Rulfo, dormido o despierto

Me encontré con Juan Rulfo en diversas ocasiones, la primera de ella en San José en el año 1964, recién llegado yo allá, y cuando comenzaba a descubrir que había otra manera de describir la realidad rural que no fuera la edulcorada prosa vernácula que aún reinaba en América Latina, académicos que se ponían guantes […]

Me encontré con Juan Rulfo en diversas ocasiones, la primera de ella en San José en el año 1964, recién llegado yo allá, y cuando comenzaba a descubrir que había otra manera de describir la realidad rural que no fuera la edulcorada prosa vernácula que aún reinaba en América Latina, académicos que se ponían guantes quirúrgicos para tocar el mundo campesino, con miedo de contaminarse con el lenguaje popular, y por eso lo entrecomillaban. Esa otra manera era la de Rulfo, que bajaba hasta las honduras de ese mundo y se convertía en parte de él, se fundía en sus sombras, y hablaba con sus voces.

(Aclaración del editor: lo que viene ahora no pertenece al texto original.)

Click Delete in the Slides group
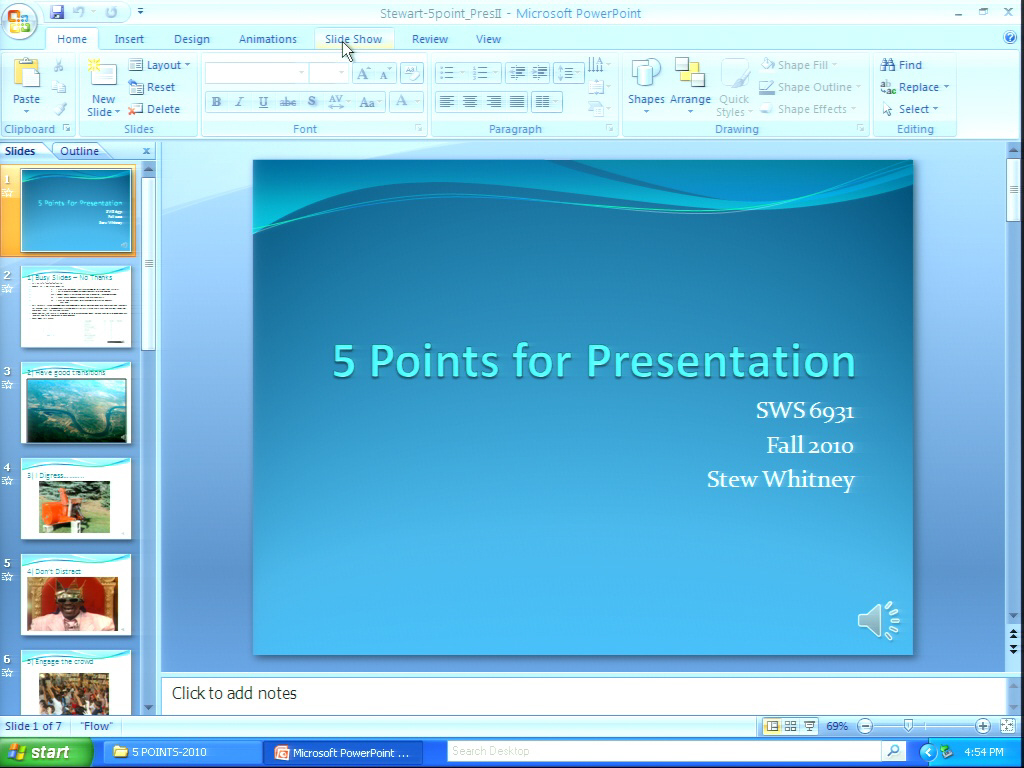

Por eso lo admiraba tanto, encandilado por mis repetidas lecturas de sus cuentos de El llano en llamas, y luego por la lectura de Pedro Páramo, y novato y desconocido para él como era, me atreví a llamarlo por teléfono al hotel Balmoral, donde estaba hospedado como parte de una delegación de escritores mexicanos que andaba en no sé qué trámites, e invitarlo a cenar, algo que aceptó, o entendí yo que había aceptado, porque cuando me presenté al hotel a recogerlo salía en ese momento a otra cena oficial, y tímido y humilde como era se deshizo en excusas conmigo y me dedicó, allí mismo en el mostrador de la recepción del hotel, mi ejemplar de Pedro Páramo, que quedó en la vitrina de tesoros que conservo, junto a la pluma de Fernando Gordillo y la pipa de Julio Cortázar.

Luego lo vi otras veces en la ciudad México junto a Lizandro Chávez, que me lo volvió a presentar varios años después, y compartimos largos e inolvidables almuerzos en el Bellinghausen, un restaurante alemán cercano al Instituto Indigenista donde trabajaba, una figura que siempre quería pasar desapercibida entre la ruidosa clientela que llenaba el restaurante, y hablaba con una voz que costaba oírle, pero había que oírlo, un tejedor de historias que nunca terminaban, superpuestas unas a otras como las voces de Comala, que nunca lo abandonaban.

Y la última vez que lo vi, que fue seguramente en Frankfurt en 1976, para la Feria del Libro, dedicada ese año a América Latina, y donde estuvieron también Julio Cortázar, Ernesto Cardenal, Mario Vargas Llosa, Manuel Puig, José Donoso, y Rulfo siempre callado, siempre rumiando la novela que ya nunca más escribió y que iba a llamarse La muralla.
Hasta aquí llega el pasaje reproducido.